Donald Trump ha anunciado que Irán ha acordado no tener jamás un arma nuclear, que es el tipo de promesa inquebrantable que históricamente ha funcionado de maravilla para todos los involucrados. El anuncio llegó en medio de un frenesí de actividad en torno a un acuerdo marco de paz entre Estados Unidos e Irán, cuyo texto completo sigue siendo tan público como un artículo secreto del menú de un bar clandestino.
El acuerdo incluye un alto el fuego en Líbano, pero notablemente no exige la retirada de las tropas israelíes de las zonas ocupadas allí, porque ¿para qué empezar ahora? El primer ministro libanés Nawaf Salam intenta diplomáticamente cambiar eso, mientras que Hezbolá marcó la ocasión atacando a una fuerza israelí con cohetes y drones. Un dron israelí también mató a un conductor en Líbano, el primer ataque mortal desde que se anunció el acuerdo — todo un ambiente de 'paz en nuestro tiempo'.
Benjamin Netanyahu, en su primer discurso público tras el acuerdo, dijo que las fuerzas israelíes permanecerían en Líbano, Gaza y Siria “todo el tiempo que sea necesario”, y también anunció que se postula para la reelección, porque nada dice estabilidad como una campaña electoral durante un conflicto multifrente.
En el frente económico, tres petroleros y dos buques de carga han transitado valientemente el estrecho de Ormuz, que había estado bajo un bloqueo naval estadounidense.

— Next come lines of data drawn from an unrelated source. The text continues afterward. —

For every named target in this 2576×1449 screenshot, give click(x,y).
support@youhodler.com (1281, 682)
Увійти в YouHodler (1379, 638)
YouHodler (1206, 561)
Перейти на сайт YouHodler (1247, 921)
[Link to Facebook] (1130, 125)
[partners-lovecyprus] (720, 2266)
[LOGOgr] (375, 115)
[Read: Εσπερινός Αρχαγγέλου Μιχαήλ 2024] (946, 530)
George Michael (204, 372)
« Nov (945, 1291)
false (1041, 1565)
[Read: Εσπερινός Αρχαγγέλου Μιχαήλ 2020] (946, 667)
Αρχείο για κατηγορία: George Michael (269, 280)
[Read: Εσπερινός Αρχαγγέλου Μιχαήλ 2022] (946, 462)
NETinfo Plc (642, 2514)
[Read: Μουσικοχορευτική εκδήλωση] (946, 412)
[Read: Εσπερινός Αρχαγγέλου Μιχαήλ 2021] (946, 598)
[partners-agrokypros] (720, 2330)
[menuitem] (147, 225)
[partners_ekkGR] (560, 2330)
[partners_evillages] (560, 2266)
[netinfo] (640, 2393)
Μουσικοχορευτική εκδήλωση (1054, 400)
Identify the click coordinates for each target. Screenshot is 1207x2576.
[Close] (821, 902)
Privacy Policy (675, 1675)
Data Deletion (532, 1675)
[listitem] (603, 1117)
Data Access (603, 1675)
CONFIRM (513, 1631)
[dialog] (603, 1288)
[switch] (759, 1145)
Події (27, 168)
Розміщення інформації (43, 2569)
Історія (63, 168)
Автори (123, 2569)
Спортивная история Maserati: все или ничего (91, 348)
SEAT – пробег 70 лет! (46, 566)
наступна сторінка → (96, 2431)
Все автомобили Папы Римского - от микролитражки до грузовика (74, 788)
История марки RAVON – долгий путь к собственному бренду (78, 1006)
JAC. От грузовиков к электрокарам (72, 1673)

Trump aseguró al público que el estrecho estaría “completamente abierto” para el viernes, y los precios mundiales del petróleo cayeron por debajo de los 84 dólares el barril — la forma que tiene el mercado de decir que aprueba menos bloqueos navales.
El Financial Times informó de que la administración Trump está dispuesta a permitir un fondo de inversión de 300.000 millones de dólares para Irán si se alcanza un acuerdo nuclear definitivo. Trump calificó esto de “noticias falsas”, que es su forma de decir que no quiere ser visto recompensando al régimen islámico, aunque la recompensa venga en forma de un fondo de inversión gigante en lugar de un cheque gigante de novedad.
Mientras tanto, en Los Ángeles, los iraníes estadounidenses que asistieron al partido del Mundial entre Irán y Nueva Zelanda se encontraron divididos entre la emoción, la ira por la represión de Teherán contra los manifestantes y la preocupación por la campaña de bombardeos de Washington — el triplete emocional del fanático moderno. Algunos aficionados colaron banderas prerrevolucionarias del león y el sol, que la FIFA ha prohibido teóricamente, pero la seguridad aparentemente decidió que hacer cumplir esa norma era problema de otro.
El exembajador de Estados Unidos en Israel Dan Shapiro calificó el acuerdo de “muy débil”, prediciendo que Estados Unidos entrará en las negociaciones nucleares desde una posición de debilidad y sin una amenaza creíble de fuerza. Pero bueno, al menos los barcos se mueven.